─── QUOTED PASSAGE
I was looking for the most recent hs + wohm thread, and this seemed to be it. I wanted to bump it to see if there are others who can chime in or just share their experiences.
I work a technically FT job. But half those hours are flexible. (I teach mornings, do prep/admin/paperwork in the afternoons). DD1 went from 3rd grade last year to homeschooling this year. She's 10, and so I wanted to share that at least for me, hsing is a really different thing with an older kid - for us, in a good way.
She went to a great small private school, and learned a lot there. Mostly we switched to home because she & I both wanted to, and it suits the way she learns much better. She happens to be really independent, though, and by this year is a totally independent (and avid) reader. Also writes and uses a computer independently.
For me, it works to hs an older kid while working. She can understand my schedule and work needs and we can help each other out, honestly.
──────
▸ **QUESTIONS TO ANSWER**
A. Answer these questions about the homeschooling post:
(i) What thread was the writer looking for?
(ii) What grade was DD1 in last year?
(iii) What kind of school did she attend before homeschooling?
B. Please copy the homeschooling post word for word, the stretch from "I work a technically" through "other out, honestly.".
Answer using only the homeschooling post.
─── EXERCISE DATA
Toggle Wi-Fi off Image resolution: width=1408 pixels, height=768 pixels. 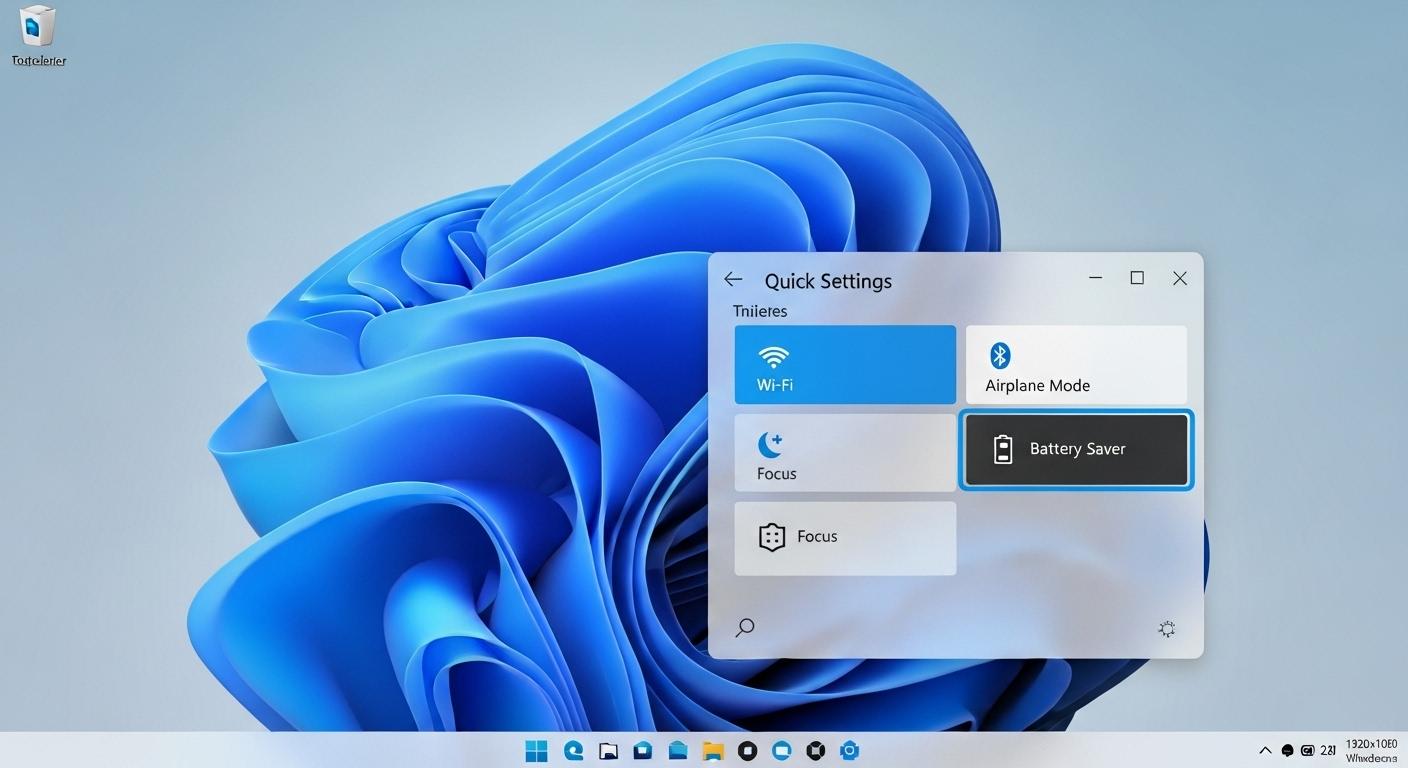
──────
▸ **TASK-BY-TASK OUTPUTS**
A.
(i) The most recent hs + wohm thread
(ii) 3rd grade
(iii) A great small private school

B.
I work a technically FT job. But half those hours are flexible. (I teach mornings, do prep/admin/paperwork in the afternoons). DD1 went from 3rd grade last year to homeschooling this year. She's 10, and so I wanted to share that at least for me, hsing is a really different thing with an older kid - for us, in a good way.
She went to a great small private school, and learned a lot there. Mostly we switched to home because she & I both wanted to, and it suits the way she learns much better. She happens to be really independent, though, and by this year is a totally independent (and avid) reader. Also writes and uses a computer independently.
For me, it works to hs an older kid while working. She can understand my schedule and work needs and we can help each other out, honestly.